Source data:
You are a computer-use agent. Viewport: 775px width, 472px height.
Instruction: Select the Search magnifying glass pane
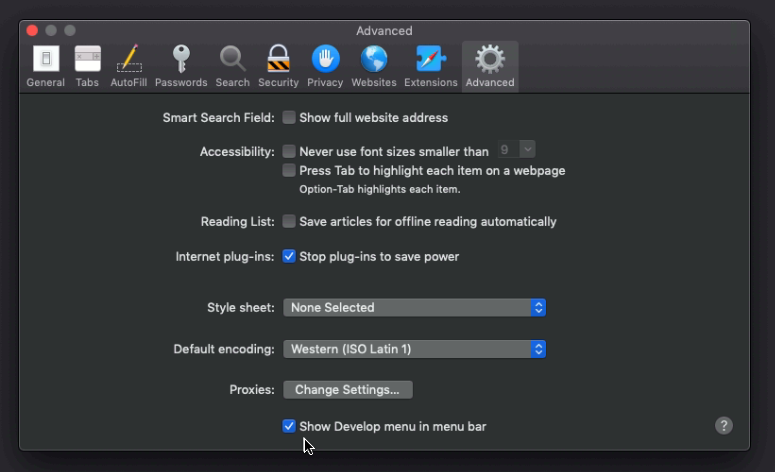point(232,66)
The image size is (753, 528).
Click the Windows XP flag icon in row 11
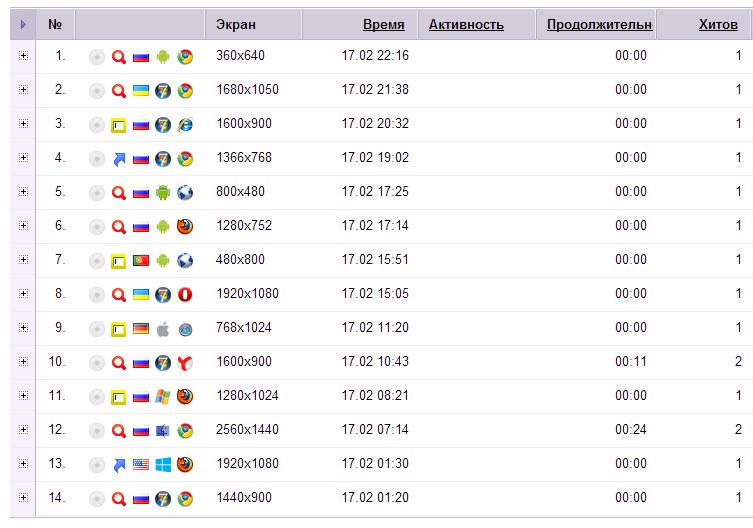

Exercise:
With all pictures excluded, output exactly the lines from the one containing "The image size is (753, 528)." through the final line of the entries, inclusive.

Exercise response:
The image size is (753, 528).
Click the Windows XP flag icon in row 11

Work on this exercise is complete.